Start of Entries supplied

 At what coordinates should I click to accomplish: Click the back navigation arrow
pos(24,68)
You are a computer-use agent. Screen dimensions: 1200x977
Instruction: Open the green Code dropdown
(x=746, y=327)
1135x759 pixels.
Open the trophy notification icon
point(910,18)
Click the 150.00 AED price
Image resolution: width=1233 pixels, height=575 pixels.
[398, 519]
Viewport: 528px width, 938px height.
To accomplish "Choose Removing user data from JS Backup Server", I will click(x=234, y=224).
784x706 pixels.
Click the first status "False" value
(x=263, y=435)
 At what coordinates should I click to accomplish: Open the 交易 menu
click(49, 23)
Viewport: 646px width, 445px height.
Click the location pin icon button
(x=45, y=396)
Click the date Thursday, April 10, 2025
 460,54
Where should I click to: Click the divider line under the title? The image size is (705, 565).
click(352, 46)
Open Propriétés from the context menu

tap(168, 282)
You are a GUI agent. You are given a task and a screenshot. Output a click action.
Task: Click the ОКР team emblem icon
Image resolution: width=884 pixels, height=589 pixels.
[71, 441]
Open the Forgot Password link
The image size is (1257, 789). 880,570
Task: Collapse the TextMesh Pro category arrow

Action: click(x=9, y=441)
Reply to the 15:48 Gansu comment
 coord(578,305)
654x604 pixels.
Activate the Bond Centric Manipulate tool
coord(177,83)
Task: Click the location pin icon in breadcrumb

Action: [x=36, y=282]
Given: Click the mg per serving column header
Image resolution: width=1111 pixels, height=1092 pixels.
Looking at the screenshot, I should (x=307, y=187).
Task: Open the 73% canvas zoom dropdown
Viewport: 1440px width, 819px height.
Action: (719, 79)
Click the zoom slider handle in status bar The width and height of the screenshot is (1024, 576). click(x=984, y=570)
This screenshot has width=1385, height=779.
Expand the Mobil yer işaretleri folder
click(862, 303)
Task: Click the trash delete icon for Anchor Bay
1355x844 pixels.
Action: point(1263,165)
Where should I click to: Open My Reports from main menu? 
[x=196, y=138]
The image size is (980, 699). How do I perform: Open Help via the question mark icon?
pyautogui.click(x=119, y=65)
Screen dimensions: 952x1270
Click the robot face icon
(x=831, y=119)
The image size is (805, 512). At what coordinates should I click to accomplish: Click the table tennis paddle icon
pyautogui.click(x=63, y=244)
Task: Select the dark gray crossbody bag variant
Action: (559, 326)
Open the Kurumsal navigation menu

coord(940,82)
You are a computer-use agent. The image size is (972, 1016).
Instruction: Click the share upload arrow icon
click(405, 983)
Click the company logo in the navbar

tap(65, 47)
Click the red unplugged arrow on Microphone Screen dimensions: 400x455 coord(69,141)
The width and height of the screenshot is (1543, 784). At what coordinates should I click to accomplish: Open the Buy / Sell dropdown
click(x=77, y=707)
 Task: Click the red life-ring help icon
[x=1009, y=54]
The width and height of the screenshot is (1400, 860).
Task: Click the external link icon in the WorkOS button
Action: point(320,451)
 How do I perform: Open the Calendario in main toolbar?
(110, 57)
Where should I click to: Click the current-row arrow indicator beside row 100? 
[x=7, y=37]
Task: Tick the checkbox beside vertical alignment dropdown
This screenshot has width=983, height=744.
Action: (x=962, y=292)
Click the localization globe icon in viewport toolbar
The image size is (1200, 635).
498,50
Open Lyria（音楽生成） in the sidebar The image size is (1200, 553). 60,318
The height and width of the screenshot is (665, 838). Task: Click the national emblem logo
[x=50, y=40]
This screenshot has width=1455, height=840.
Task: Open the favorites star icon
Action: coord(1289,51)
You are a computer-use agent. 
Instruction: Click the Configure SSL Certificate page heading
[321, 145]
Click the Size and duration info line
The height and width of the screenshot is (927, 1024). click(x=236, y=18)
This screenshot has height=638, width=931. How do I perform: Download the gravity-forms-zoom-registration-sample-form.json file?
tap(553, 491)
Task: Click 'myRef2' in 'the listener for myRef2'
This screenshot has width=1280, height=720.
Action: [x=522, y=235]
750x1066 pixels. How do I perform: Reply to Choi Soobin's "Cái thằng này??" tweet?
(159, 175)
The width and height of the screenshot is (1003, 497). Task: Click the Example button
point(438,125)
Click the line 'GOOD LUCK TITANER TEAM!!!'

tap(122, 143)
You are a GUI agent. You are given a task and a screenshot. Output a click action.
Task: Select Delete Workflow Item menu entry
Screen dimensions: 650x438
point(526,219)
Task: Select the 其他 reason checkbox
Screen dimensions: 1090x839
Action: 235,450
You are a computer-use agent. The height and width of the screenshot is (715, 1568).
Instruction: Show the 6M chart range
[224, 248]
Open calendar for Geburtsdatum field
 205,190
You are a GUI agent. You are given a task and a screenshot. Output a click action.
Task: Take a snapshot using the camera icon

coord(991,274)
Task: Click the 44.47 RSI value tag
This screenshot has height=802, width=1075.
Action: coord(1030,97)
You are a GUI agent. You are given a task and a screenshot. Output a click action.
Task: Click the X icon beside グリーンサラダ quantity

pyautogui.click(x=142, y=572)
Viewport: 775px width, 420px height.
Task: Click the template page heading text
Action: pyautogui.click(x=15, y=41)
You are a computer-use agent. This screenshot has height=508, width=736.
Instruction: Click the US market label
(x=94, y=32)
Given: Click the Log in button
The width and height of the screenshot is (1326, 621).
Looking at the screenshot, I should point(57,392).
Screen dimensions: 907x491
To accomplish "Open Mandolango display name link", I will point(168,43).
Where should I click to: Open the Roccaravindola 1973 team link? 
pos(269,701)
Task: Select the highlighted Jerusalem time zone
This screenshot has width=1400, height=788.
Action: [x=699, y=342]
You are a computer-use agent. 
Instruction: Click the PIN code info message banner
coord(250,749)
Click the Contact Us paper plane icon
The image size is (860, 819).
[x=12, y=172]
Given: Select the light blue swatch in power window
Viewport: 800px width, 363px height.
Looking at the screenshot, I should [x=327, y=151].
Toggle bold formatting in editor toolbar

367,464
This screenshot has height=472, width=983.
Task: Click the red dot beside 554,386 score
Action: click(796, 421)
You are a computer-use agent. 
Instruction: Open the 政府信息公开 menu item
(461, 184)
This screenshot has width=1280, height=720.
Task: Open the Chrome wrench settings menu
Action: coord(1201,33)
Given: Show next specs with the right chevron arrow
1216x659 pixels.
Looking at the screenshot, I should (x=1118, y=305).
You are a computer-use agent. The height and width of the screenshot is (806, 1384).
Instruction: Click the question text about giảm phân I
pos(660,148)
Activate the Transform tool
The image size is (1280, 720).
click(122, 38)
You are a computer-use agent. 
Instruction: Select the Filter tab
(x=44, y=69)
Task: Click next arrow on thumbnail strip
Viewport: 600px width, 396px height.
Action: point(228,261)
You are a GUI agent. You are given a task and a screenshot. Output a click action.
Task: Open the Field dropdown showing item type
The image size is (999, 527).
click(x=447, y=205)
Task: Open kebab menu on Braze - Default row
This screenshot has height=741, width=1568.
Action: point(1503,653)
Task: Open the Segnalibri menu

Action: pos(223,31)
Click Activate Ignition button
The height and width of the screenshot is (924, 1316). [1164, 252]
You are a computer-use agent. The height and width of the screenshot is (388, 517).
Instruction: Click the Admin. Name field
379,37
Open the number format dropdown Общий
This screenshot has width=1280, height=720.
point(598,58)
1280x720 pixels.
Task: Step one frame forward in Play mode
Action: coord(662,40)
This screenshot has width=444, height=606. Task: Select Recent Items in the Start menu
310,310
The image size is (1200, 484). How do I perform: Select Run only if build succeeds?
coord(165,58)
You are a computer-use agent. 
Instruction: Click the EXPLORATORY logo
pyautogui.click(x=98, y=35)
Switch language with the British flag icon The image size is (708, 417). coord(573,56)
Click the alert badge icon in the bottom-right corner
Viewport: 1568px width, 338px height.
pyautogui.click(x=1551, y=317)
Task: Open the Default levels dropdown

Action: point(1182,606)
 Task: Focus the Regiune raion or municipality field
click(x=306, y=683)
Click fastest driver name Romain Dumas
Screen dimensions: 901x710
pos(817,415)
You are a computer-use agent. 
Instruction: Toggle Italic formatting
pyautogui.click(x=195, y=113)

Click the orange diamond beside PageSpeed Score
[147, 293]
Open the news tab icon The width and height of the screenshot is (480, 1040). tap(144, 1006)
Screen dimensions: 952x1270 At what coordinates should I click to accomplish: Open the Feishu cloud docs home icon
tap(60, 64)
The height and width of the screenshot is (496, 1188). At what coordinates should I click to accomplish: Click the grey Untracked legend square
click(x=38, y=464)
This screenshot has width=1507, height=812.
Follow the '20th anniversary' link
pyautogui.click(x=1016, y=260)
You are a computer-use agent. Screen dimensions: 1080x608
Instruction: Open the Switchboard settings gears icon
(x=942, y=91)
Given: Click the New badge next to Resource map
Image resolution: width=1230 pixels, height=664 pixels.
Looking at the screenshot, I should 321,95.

End of Entries supplied

Task goal:
Copy exactly the lines from the top of the entries through the line with "Task: Click the ОКР team emblem icon" in it, please, keeping both ends and adding nothing.

Answer space:
 At what coordinates should I click to accomplish: Click the back navigation arrow
pos(24,68)
You are a computer-use agent. Screen dimensions: 1200x977
Instruction: Open the green Code dropdown
(x=746, y=327)
1135x759 pixels.
Open the trophy notification icon
point(910,18)
Click the 150.00 AED price
Image resolution: width=1233 pixels, height=575 pixels.
[398, 519]
Viewport: 528px width, 938px height.
To accomplish "Choose Removing user data from JS Backup Server", I will click(x=234, y=224).
784x706 pixels.
Click the first status "False" value
(x=263, y=435)
 At what coordinates should I click to accomplish: Open the 交易 menu
click(49, 23)
Viewport: 646px width, 445px height.
Click the location pin icon button
(x=45, y=396)
Click the date Thursday, April 10, 2025
 460,54
Where should I click to: Click the divider line under the title? The image size is (705, 565).
click(352, 46)
Open Propriétés from the context menu

tap(168, 282)
You are a GUI agent. You are given a task and a screenshot. Output a click action.
Task: Click the ОКР team emblem icon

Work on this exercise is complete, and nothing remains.